Lindsay Lohan była na samym dnie. Aktorka wychodzi na prostą?
Kilka dni temu hucznie pożegnaliśmy rok 2019. Jak co roku wiele osób stawia przed sobą wyzwania na nowy rok. Wśród nich są również gwiazdy. Lindsay Lohan udzieliła wywiadu, w którym zdradziła swoje postanowienia noworoczne. Czy hollywoodzka skandalistka znowu wróci na szczyt?
33-latka chce w 2020 roku odzyskać "życie, nad którym tak ciężko pracowała". Przed laty Lohan była jedną z największych dziecięcych gwiazd. Na własnej skórze przekonała się, że zbyt wczesna sława może zrujnować życie. Do show-biznesu trafiła mając zaledwie 3 lata. Jej kariera przyśpieszyła w 1998 roku, po podwójnej roli w filmie "Nie wierzcie bliźniaczkom".
Na początku XXI wieku była na samym szczycie. Doskonale radziła sobie na ekranie i odnosiła kolejne aktorskie sukcesy. Po rolach w "Zakręconym piątku" i "Wrednych dziewczynach" wróżono jej ogromną karierę.
Niestety za sławą przyszły pokusy, którym młoda gwiazda nie zdołała się oprzeć. Aktorka popadła niemal we wszystkie możliwe nałogi.

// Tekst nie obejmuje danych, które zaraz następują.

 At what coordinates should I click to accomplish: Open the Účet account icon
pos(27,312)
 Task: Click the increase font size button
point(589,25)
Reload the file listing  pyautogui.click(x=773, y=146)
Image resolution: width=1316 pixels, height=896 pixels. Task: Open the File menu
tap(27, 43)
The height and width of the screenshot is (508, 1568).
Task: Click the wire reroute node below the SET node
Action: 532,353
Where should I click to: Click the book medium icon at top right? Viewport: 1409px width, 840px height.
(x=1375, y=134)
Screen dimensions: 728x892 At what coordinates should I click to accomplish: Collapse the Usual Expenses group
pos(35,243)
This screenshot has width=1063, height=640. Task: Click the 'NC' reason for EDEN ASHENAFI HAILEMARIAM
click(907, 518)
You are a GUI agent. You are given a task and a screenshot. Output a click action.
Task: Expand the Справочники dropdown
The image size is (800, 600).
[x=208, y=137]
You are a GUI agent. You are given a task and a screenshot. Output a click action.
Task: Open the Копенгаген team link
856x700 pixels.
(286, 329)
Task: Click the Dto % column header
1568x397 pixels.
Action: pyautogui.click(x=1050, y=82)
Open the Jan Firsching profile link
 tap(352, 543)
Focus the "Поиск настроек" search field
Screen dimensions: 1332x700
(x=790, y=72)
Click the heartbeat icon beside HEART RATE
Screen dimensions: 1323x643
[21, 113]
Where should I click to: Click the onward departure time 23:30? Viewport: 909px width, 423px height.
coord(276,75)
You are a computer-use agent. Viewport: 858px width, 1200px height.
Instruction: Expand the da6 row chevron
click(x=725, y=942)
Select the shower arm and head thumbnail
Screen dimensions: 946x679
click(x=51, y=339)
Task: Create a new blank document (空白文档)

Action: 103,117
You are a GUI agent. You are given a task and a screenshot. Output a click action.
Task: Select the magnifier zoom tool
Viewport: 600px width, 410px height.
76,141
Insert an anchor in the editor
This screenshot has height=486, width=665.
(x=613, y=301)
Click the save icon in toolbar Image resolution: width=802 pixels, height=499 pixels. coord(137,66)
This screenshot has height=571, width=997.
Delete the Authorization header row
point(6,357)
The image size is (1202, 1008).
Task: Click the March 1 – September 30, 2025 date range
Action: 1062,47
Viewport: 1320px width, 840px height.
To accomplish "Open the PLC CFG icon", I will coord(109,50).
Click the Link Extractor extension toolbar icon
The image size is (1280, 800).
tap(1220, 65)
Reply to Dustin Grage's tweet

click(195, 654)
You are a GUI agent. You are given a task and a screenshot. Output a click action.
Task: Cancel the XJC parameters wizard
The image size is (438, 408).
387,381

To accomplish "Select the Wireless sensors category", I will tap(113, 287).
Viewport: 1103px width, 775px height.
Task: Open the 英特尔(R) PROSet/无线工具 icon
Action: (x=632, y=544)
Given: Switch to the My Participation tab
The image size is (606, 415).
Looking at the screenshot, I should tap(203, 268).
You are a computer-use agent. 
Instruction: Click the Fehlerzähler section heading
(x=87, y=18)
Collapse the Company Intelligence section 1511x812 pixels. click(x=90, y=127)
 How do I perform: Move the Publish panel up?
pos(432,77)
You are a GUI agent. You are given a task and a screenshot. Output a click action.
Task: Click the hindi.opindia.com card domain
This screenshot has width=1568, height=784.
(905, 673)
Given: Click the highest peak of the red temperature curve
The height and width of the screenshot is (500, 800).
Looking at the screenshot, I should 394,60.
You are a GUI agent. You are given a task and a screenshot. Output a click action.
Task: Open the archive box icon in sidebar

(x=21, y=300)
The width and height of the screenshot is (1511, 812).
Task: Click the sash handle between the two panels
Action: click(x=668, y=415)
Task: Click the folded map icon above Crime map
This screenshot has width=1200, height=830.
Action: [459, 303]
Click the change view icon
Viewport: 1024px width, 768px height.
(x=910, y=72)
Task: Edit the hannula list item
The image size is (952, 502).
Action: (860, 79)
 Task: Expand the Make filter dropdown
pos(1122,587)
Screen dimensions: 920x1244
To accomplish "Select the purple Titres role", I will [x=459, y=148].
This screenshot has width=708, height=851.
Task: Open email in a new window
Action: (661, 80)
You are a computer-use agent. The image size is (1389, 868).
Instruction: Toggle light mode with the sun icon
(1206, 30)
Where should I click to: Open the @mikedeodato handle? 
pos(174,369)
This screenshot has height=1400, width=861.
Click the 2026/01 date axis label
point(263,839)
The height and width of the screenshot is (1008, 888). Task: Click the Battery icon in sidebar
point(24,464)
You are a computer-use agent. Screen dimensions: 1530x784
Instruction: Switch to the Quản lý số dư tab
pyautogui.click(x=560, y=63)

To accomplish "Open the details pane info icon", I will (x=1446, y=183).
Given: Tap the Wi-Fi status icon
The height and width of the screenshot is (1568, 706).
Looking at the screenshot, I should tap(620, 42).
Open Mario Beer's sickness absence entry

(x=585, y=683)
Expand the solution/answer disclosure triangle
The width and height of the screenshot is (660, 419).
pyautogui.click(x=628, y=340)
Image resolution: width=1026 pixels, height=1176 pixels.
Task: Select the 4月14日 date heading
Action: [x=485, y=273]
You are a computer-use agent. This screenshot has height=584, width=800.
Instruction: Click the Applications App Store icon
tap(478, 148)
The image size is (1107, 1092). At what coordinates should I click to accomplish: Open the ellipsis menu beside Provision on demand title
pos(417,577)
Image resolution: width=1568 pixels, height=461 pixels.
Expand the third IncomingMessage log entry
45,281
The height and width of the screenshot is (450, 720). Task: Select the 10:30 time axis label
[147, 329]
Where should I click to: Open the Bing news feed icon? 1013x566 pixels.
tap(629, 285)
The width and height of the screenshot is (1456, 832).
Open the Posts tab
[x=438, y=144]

Od 2006 roku aktorka popadała w coraz większe problemy. Zamiast grać wolała imprezować z innymi znanymi skandalistkami, Paris Hilton oraz Britney Spears. Uzależniła się od alkoholu, zaczęła eksperymentować z narkotykami i operacjami plastycznymi. Media od lat rozpisują się o jej uzależnieniach do poprawiania urody, robienia zakupów, uprawiania sportów i seksu.
Często wdawała się w konflikty z prawem. Jazda pod wpływem, wypadek samochodowy, kradzież naszyjnika, pobicie, posiadanie narkotyków - to tylko kilka pozycji z jej listy przewinień. W 2010 roku, po tym, jak została skazana na 90 dni więzienia, sąd zmusił ją również do podjęcia leczenia i spędzenia trzech miesięcy w klinice odwykowej.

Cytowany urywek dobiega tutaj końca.